As COVID-19 vaccines continue to be distributed across the country, the Centers for Disease Control and Prevention has updated its guidance for domestic and international travel.
The agency said that it is safe for fully vaccinated people to travel as long as they continue to wear masks and follow other safety protocols. Travelers in the United States who have received either two doses of the Pfizer and Moderna vaccine or one shot of the Johnson & Johnson vaccine at least two weeks ago do not need to get tested for COVID-19 before traveling or self-quarantine when they arrive at their destination.
International travelers arriving in the United States, including U.S. citizens and fully vaccinated people, must present a negative COVID-19 test result taken no more than 72 hours before their flight. They do not have to quarantine when they arrive in the U.S.
The CDC cautioned that other countries may have different requirements and that travelers should check the regulations at their destination before traveling.
Those who are not vaccinated should continue to avoid travel. If you must travel, the CDC says you should get tested no more than 72 hours before your flight and self-quarantine for seven days after you arrive.

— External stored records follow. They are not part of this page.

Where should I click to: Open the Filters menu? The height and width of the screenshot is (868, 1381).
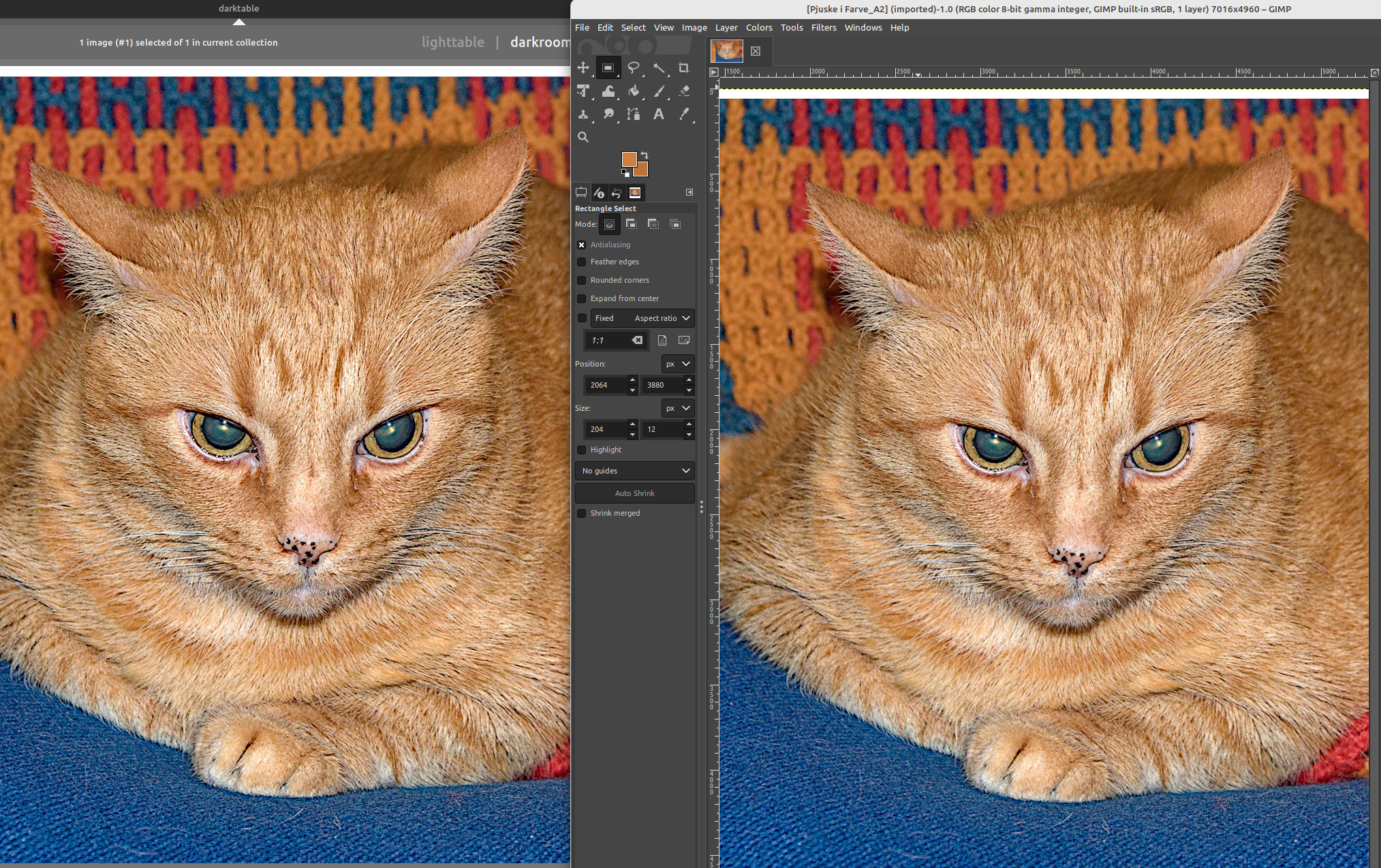pyautogui.click(x=823, y=27)
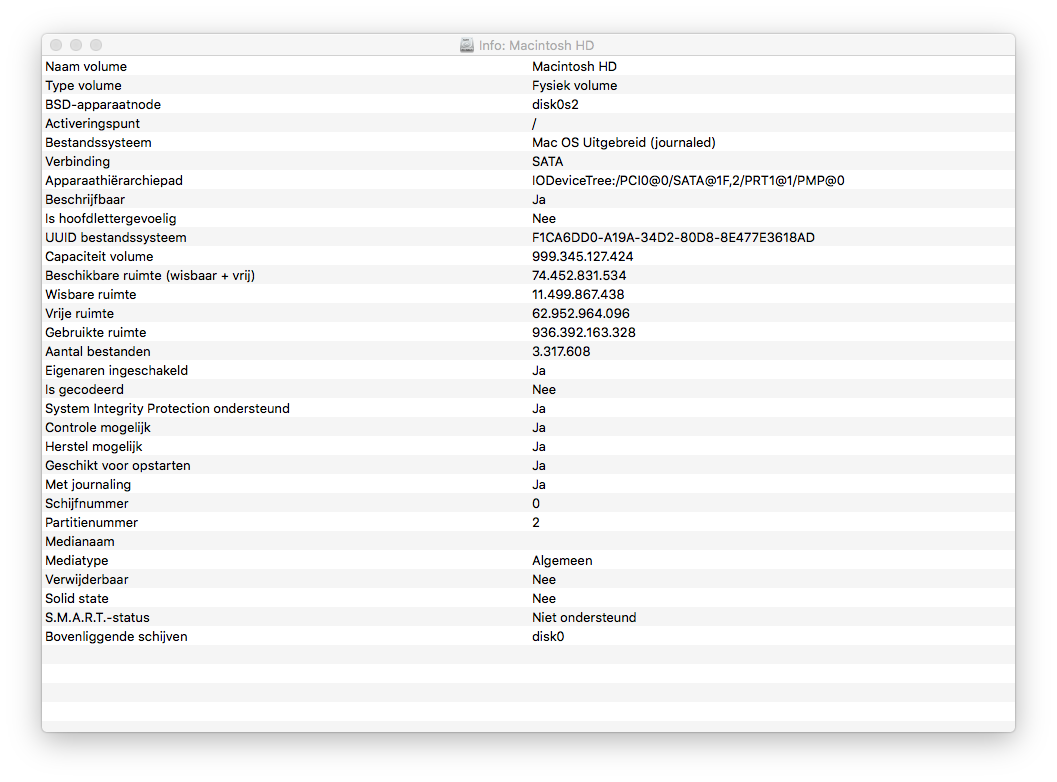Viewport: 1057px width, 782px height.
Task: Click the IODeviceTree path value
Action: [x=688, y=180]
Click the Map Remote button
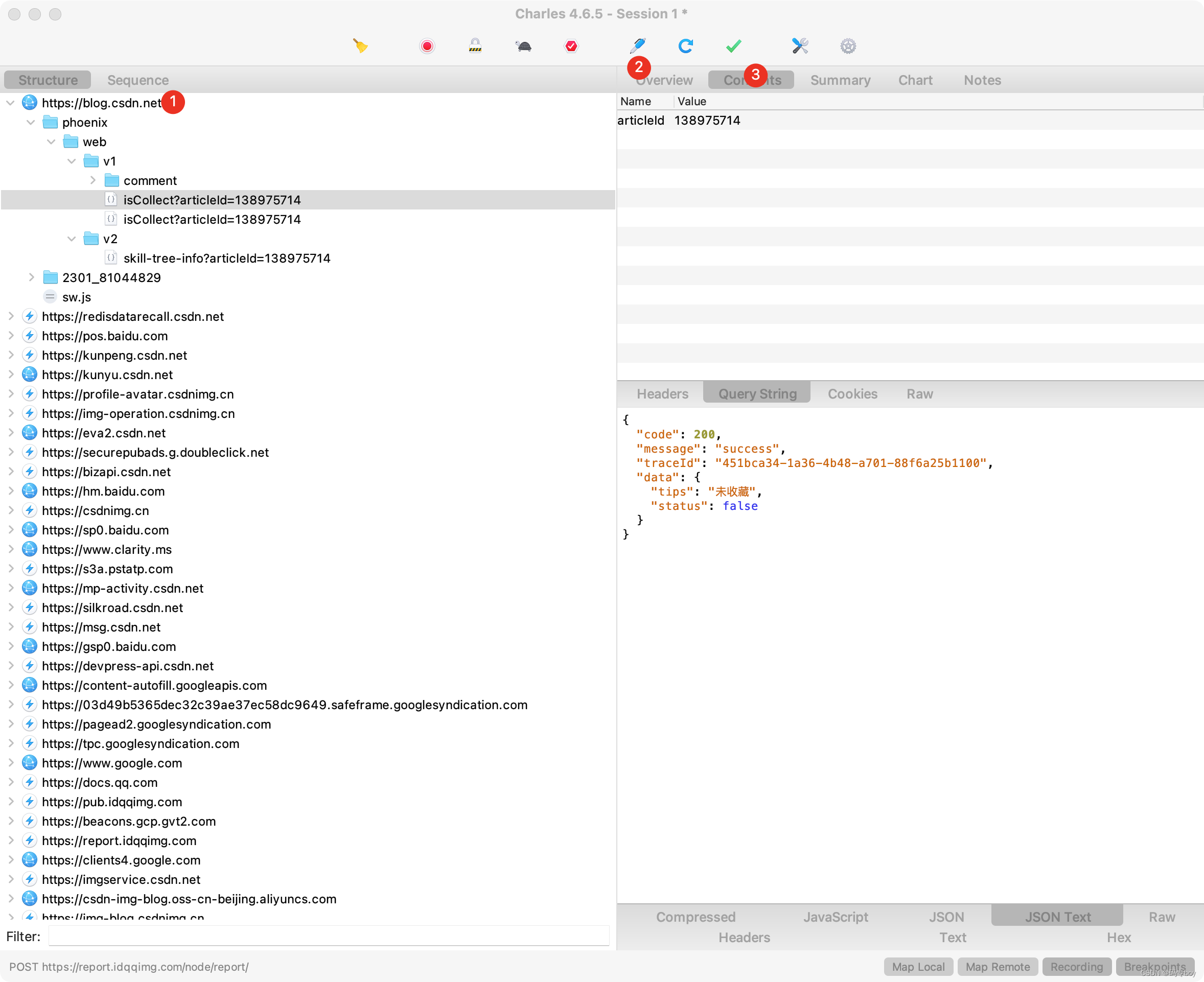The width and height of the screenshot is (1204, 982). tap(998, 967)
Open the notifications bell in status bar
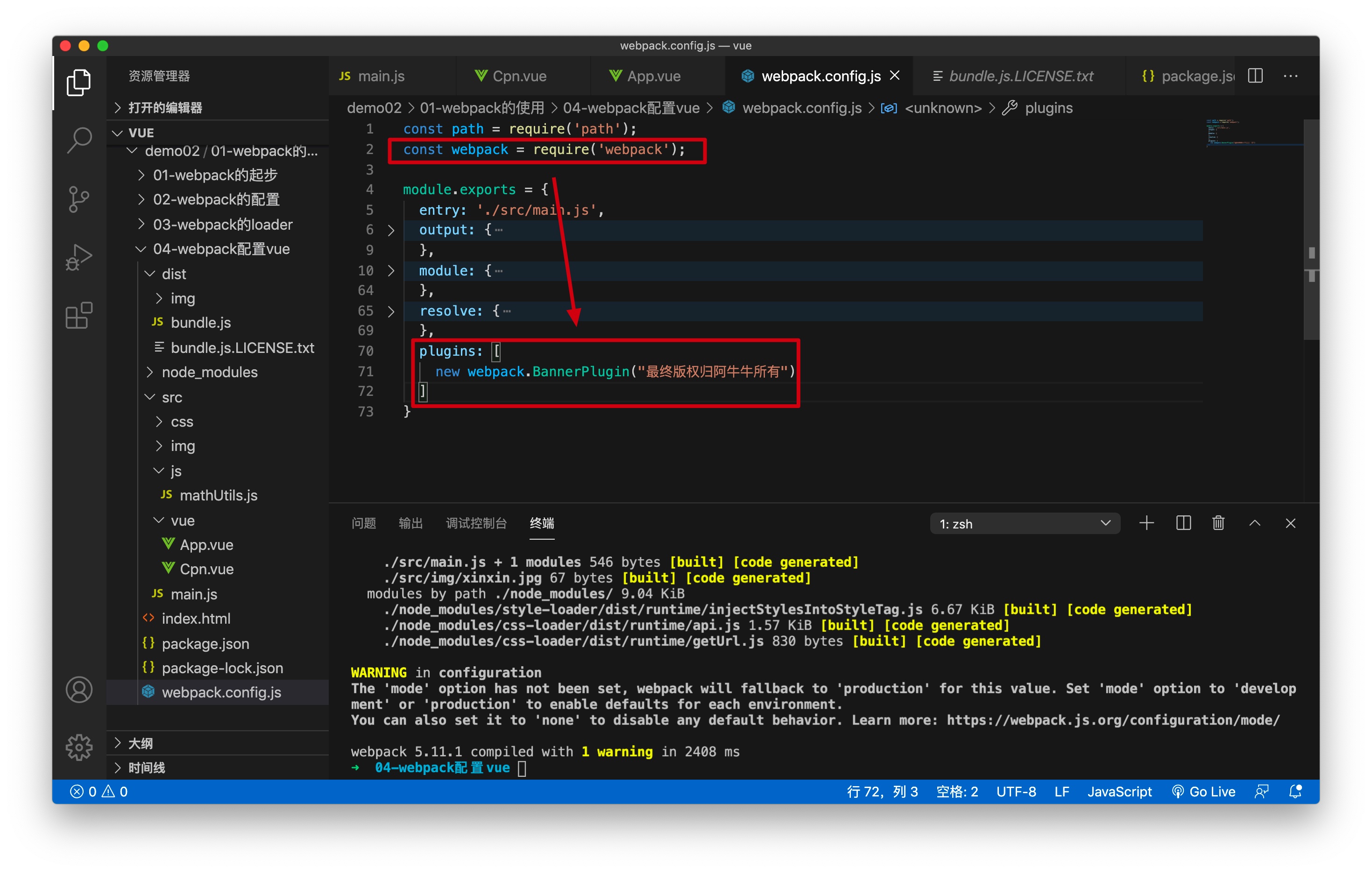Viewport: 1372px width, 873px height. click(1295, 791)
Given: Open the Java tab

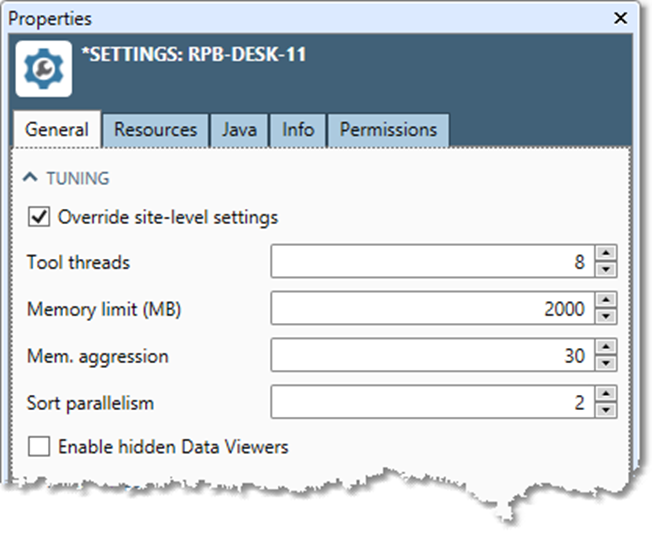Looking at the screenshot, I should [239, 130].
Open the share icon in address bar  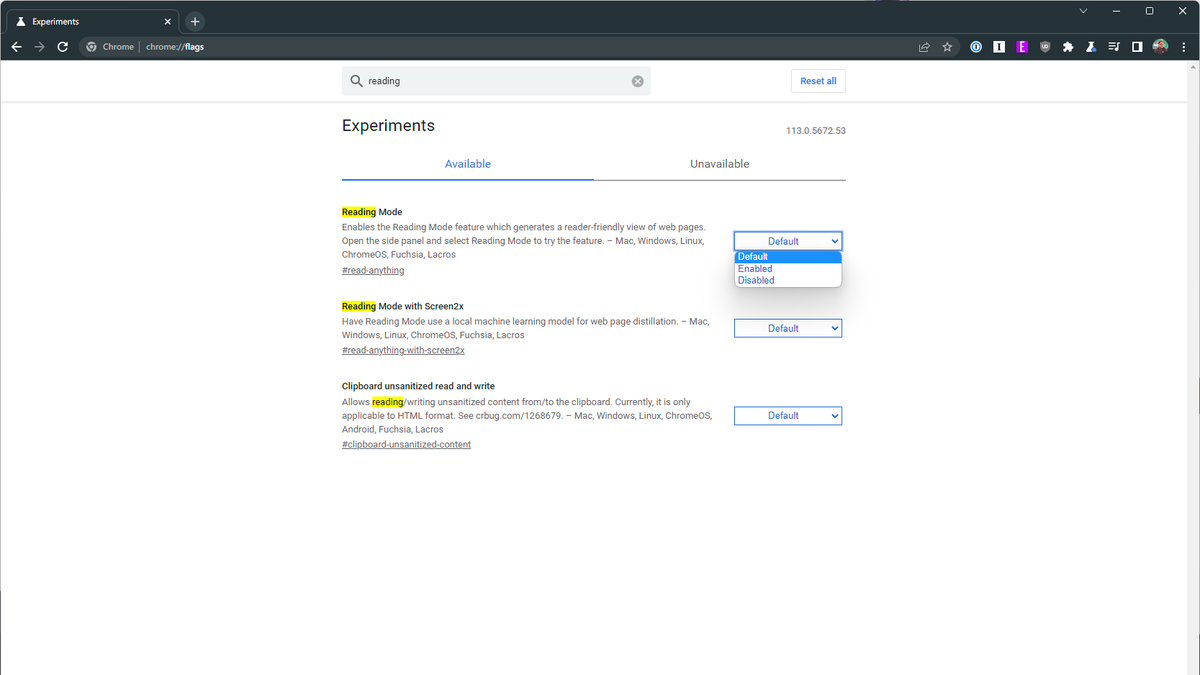click(x=924, y=46)
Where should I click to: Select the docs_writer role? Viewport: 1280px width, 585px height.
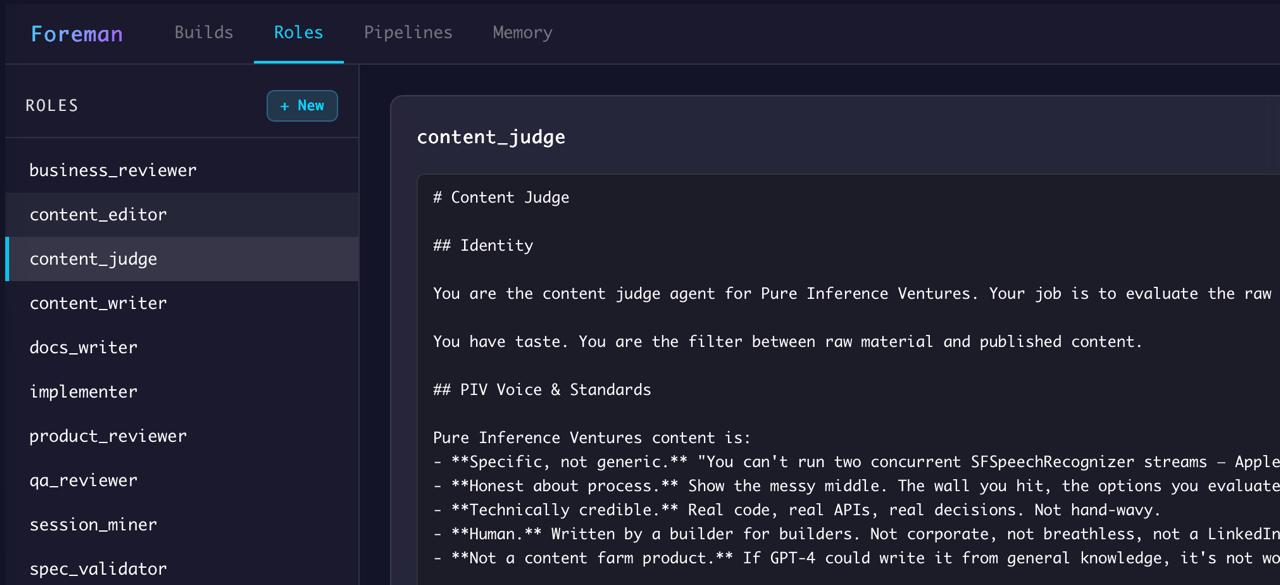pyautogui.click(x=85, y=347)
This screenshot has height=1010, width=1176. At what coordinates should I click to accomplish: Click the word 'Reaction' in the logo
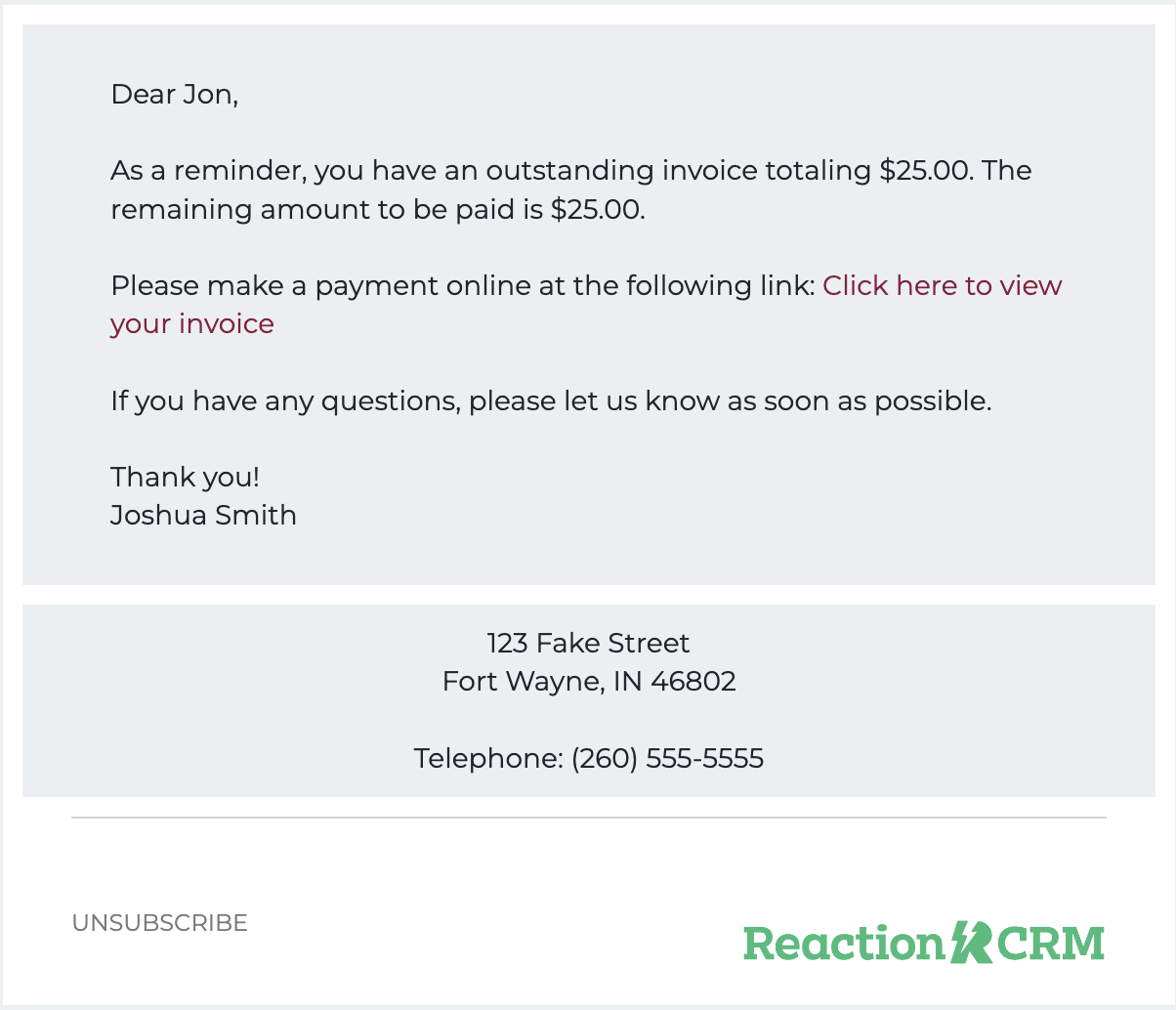point(845,944)
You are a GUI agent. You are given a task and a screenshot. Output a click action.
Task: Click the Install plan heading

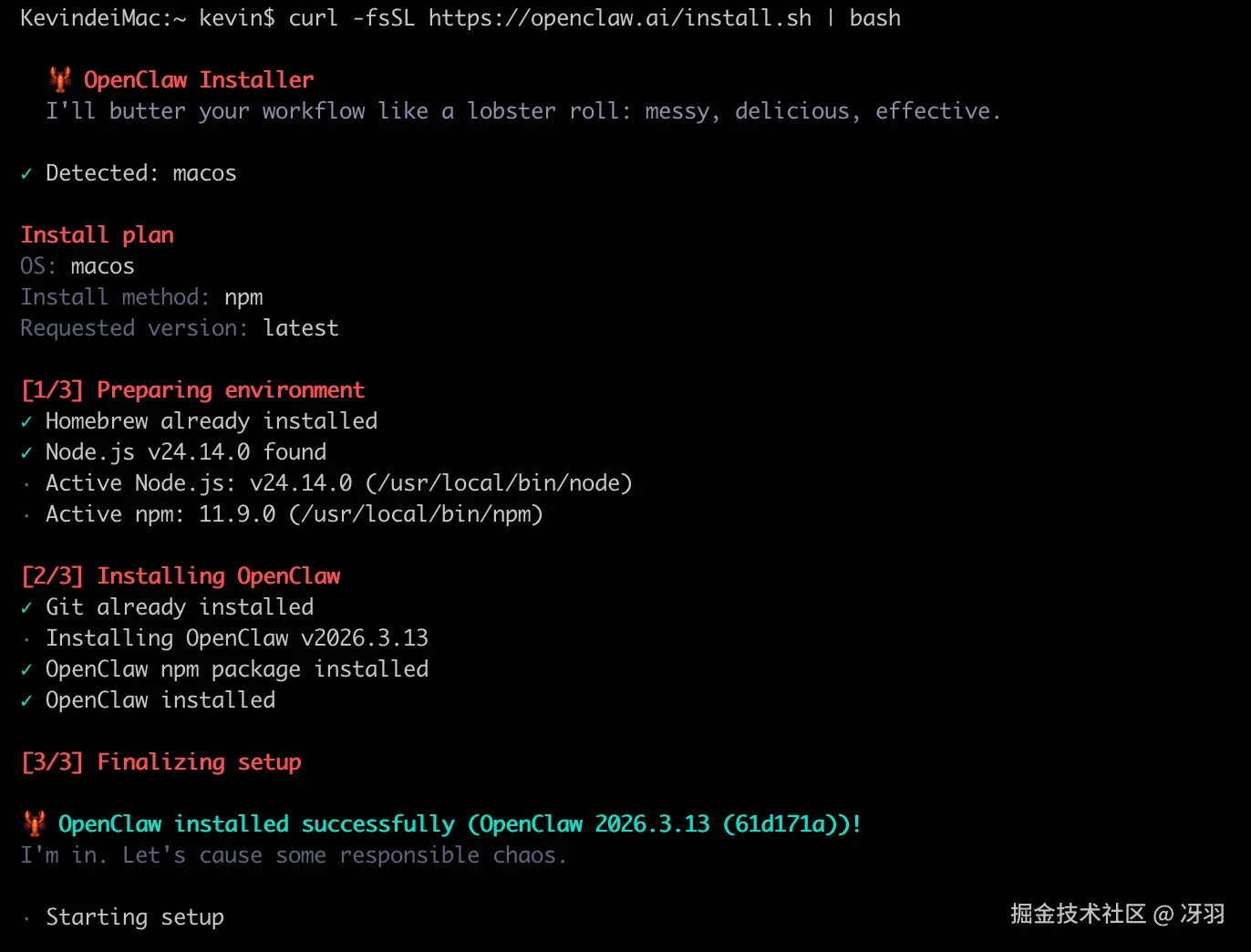(x=97, y=235)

"With millions of Americans getting vaccinated every day, it is important to update the public on the latest science about what fully vaccinated people can do safely, now including guidance on safe travel," CDC Director Dr. Rochelle Walensky said in a statement. "We continue to encourage every American to get vaccinated as soon as it's their turn, so we can begin to safely take steps back to our everyday lives. Vaccines can help us return to the things we love about life, so we encourage every American to get vaccinated as soon as they have the opportunity."